Je reçois parfois des mails élogieux de lecteurs de 20 à 75 ans, me remerciant pour mon honnêteté, pour mes confidences. Je réponds toujours avec une certaine retenue, je ne sais pas recevoir les compliments. De plus, trop me livrer, c’est risquer décevoir, toujours. J’espère juste que cette retenue n’est pas interprétée comme du mépris. Je n’oublie aucun de ces mails que je reçois. Cela m’était vraiment étrange au début, me voir attribuer plus de légitimité que je ne le fais moi-même.

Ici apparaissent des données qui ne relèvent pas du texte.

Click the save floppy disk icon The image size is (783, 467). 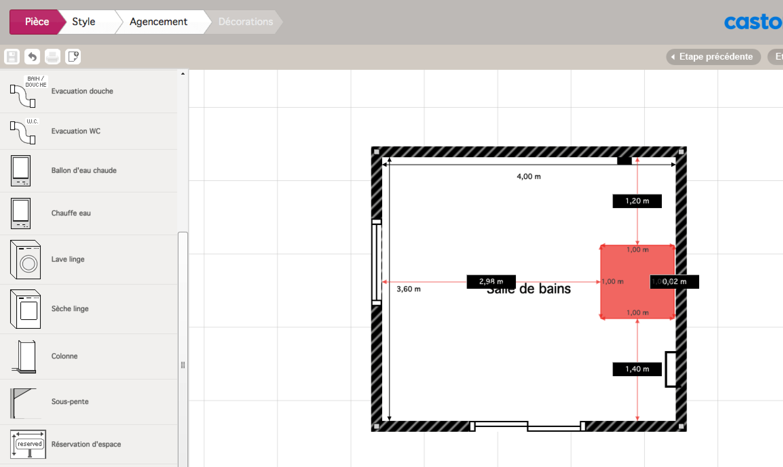[12, 57]
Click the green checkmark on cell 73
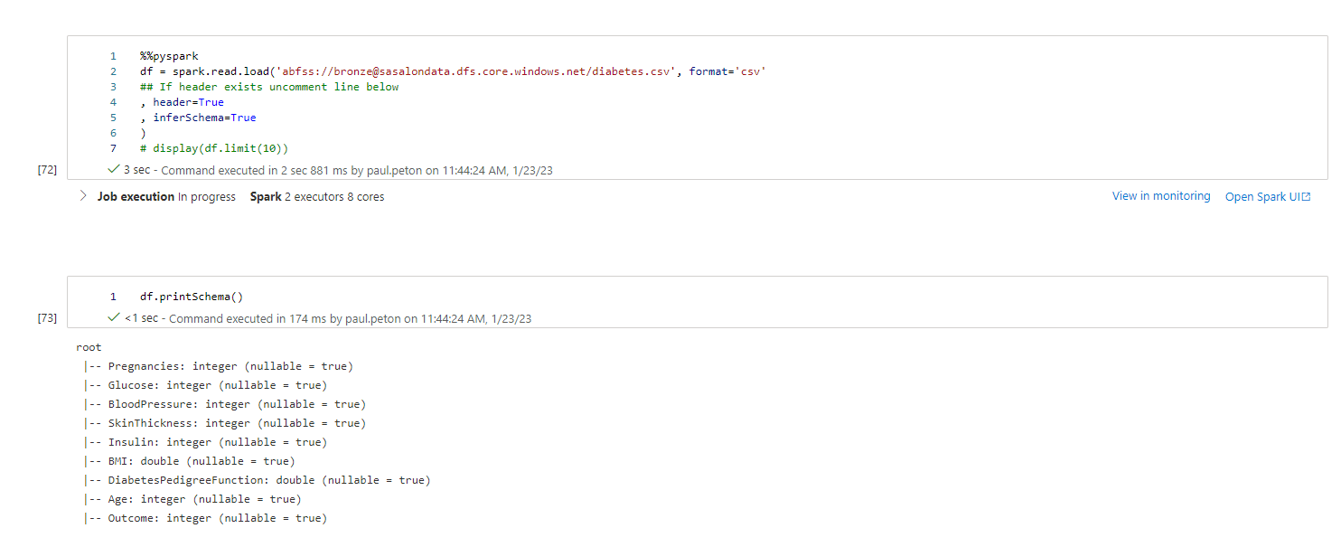This screenshot has width=1341, height=547. point(114,317)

A l’origine, ce blog ne devait être qu’un passe-temps. Si le temps est passé, je suis toujours là, mes récits également. Ces trois dernières années ont été très rudes, même à mon échelle de grand cabossé. Je suis passé sous le bus, me voilà de nouveau à l’intérieur, certes un peu débraillé, et encore craintif. M’exprimer ici, être lu, peut-être même compris par courts instants, a été déterminant dans mon cheminement ces trois années-là. Sans lecteurs je n’aurais pas écrit tout cela, et si je n’avais pas écrit je suis convaincu que je ne serais pas le même aujourd’hui. Ce serait un peu dommage.

 

Pour ne pas être complètement hors-sujet dans cette conclusion, je remercie aussi les trois lectrices qui auront, elles aussi, tout lu de cet article, ne serait-ce que par conscience professionnelle. Je souhaite presque m’excuser, parce que si tous les clients faisaient comme moi, vous n’auriez plus le temps de les recevoir, trop occupées à les lire. Si j’ignore en vérité tout de ce que vous faîtes, je pense deviner que se rendre ainsi disponible aux intenses projections intimes de tant de personnes est une tâche ardue et parfois ingrate, plus encore lorsque l’on tient autant que vous à l’exécuter avec dévouement et intégrité. Pour finir avec une autre lapalissade, je dirais que les pages blanches, les supports, ne sont pas les personnes que vous recevez, mais bien vous. Vous êtes, je trouve, de merveilleuses pages blanches, et vous suis reconnaissant d’ainsi laisser ces esprits s’exprimer à travers vous.


Parfois, la personne la plus généreuse est aussi celle à qui sont adressés les cadeaux ; merci d'avoir accepté les miens.